--- YOUR ASSIGNMENT ---
The required result is the exact run of lines beginning at the one containing "The width and height of the screenshot is (860, 499)." and ending at the last line of the entries.

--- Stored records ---
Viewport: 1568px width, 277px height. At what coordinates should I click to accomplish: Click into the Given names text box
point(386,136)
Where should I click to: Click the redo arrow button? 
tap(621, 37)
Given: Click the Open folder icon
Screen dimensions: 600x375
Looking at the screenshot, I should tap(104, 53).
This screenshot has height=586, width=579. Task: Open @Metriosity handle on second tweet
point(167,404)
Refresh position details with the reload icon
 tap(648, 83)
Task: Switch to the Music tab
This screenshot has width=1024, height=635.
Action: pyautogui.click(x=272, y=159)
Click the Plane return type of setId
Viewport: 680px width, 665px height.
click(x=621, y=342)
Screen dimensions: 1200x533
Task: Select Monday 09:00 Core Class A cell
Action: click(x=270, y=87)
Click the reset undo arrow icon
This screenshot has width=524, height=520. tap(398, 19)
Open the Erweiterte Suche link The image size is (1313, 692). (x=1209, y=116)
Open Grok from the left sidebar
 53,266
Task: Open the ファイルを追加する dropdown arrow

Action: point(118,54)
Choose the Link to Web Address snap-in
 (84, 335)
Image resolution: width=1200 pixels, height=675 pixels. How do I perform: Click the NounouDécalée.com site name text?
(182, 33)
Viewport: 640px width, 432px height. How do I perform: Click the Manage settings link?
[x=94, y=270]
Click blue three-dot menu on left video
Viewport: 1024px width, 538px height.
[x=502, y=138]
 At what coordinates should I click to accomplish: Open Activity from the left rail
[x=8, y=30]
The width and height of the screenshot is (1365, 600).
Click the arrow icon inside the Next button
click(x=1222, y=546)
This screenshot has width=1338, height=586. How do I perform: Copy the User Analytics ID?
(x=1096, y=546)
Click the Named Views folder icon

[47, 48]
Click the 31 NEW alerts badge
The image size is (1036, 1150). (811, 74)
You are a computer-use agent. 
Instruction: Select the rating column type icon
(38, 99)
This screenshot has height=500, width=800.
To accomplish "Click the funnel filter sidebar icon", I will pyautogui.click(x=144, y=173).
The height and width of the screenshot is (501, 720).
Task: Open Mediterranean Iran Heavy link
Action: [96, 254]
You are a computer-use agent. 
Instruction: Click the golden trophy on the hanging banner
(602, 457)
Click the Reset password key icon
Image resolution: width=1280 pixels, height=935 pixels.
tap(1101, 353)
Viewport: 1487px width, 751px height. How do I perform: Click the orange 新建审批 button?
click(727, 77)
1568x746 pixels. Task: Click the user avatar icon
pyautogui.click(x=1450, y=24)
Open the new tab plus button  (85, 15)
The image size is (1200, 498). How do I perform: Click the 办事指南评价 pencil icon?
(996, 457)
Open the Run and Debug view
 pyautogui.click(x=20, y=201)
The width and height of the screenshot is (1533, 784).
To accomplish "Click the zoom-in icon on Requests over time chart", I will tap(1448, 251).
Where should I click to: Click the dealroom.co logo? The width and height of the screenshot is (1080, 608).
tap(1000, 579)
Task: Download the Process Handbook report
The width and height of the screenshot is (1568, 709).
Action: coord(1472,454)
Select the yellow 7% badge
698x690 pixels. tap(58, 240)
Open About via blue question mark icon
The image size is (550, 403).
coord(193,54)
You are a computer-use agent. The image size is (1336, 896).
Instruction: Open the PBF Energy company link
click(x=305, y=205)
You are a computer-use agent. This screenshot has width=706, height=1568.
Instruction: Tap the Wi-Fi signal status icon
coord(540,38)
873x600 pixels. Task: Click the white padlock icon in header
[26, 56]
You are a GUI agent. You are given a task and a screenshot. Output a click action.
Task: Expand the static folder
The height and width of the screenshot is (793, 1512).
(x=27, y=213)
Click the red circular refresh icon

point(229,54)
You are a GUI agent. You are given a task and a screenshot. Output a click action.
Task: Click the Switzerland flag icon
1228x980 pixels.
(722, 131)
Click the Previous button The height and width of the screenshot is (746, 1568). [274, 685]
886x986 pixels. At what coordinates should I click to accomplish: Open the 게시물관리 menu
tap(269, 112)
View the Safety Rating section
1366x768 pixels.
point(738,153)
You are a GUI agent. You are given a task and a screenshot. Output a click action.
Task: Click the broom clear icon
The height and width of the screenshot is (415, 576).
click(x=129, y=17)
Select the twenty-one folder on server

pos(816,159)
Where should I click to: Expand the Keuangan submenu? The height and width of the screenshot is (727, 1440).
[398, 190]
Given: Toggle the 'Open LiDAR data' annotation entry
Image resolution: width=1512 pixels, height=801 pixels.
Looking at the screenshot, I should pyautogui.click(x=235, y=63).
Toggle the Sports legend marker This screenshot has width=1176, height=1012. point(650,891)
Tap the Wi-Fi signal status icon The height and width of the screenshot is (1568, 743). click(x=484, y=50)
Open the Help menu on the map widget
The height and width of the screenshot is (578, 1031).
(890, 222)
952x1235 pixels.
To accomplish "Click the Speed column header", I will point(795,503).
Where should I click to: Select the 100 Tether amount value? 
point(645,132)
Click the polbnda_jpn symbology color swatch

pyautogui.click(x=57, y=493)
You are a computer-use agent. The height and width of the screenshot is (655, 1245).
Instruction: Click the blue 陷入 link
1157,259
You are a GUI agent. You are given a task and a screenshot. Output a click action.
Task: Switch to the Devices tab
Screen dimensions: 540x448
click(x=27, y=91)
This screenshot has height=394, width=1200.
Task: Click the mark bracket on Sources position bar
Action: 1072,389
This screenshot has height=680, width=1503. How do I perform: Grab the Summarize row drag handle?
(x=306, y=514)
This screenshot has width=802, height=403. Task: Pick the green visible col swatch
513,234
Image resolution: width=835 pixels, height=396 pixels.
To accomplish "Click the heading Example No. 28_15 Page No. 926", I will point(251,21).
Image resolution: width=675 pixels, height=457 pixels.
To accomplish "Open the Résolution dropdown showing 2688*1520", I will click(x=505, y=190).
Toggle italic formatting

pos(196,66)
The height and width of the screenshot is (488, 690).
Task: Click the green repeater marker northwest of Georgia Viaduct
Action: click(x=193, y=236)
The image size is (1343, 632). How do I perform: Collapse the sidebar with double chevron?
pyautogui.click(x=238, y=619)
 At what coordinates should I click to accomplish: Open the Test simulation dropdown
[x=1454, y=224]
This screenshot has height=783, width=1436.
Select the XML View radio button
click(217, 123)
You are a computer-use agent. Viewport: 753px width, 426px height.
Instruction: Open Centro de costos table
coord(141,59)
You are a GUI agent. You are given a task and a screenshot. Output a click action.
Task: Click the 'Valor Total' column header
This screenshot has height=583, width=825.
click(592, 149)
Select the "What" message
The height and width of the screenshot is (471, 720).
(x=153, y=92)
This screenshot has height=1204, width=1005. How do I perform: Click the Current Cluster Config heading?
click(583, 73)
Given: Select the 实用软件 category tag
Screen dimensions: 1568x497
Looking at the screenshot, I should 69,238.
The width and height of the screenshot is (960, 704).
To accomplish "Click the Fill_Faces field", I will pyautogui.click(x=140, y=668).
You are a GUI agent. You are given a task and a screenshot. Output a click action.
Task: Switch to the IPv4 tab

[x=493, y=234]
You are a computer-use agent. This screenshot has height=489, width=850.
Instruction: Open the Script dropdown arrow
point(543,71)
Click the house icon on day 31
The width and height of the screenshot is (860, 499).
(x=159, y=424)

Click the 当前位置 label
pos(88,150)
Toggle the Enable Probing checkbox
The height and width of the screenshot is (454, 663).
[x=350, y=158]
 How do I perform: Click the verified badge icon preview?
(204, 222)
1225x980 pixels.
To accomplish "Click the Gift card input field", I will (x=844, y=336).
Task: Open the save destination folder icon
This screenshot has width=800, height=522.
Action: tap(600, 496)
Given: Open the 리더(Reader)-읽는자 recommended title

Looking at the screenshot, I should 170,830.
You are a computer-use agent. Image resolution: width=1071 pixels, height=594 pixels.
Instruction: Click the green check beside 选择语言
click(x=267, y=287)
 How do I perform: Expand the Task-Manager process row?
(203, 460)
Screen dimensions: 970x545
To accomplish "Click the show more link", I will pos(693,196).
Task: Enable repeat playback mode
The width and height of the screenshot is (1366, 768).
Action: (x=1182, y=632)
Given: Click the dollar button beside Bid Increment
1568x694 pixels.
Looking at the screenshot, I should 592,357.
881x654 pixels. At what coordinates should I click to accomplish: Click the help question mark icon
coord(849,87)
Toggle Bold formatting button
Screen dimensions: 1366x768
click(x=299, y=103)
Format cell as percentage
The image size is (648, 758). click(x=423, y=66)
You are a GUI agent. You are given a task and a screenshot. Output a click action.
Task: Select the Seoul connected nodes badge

--- WRITTEN ANSWER ---
The width and height of the screenshot is (860, 499).
(x=159, y=424)

Click the 当前位置 label
pos(88,150)
Toggle the Enable Probing checkbox
The height and width of the screenshot is (454, 663).
[x=350, y=158]
 How do I perform: Click the verified badge icon preview?
(204, 222)
1225x980 pixels.
To accomplish "Click the Gift card input field", I will (x=844, y=336).
Task: Open the save destination folder icon
This screenshot has width=800, height=522.
Action: tap(600, 496)
Given: Open the 리더(Reader)-읽는자 recommended title

Looking at the screenshot, I should 170,830.
You are a computer-use agent. Image resolution: width=1071 pixels, height=594 pixels.
Instruction: Click the green check beside 选择语言
click(x=267, y=287)
 How do I perform: Expand the Task-Manager process row?
(203, 460)
Screen dimensions: 970x545
To accomplish "Click the show more link", I will pos(693,196).
Task: Enable repeat playback mode
The width and height of the screenshot is (1366, 768).
Action: (x=1182, y=632)
Given: Click the dollar button beside Bid Increment
1568x694 pixels.
Looking at the screenshot, I should 592,357.
881x654 pixels. At what coordinates should I click to accomplish: Click the help question mark icon
coord(849,87)
Toggle Bold formatting button
Screen dimensions: 1366x768
click(x=299, y=103)
Format cell as percentage
The image size is (648, 758). click(x=423, y=66)
You are a GUI agent. You are given a task and a screenshot. Output a click action.
Task: Select the Seoul connected nodes badge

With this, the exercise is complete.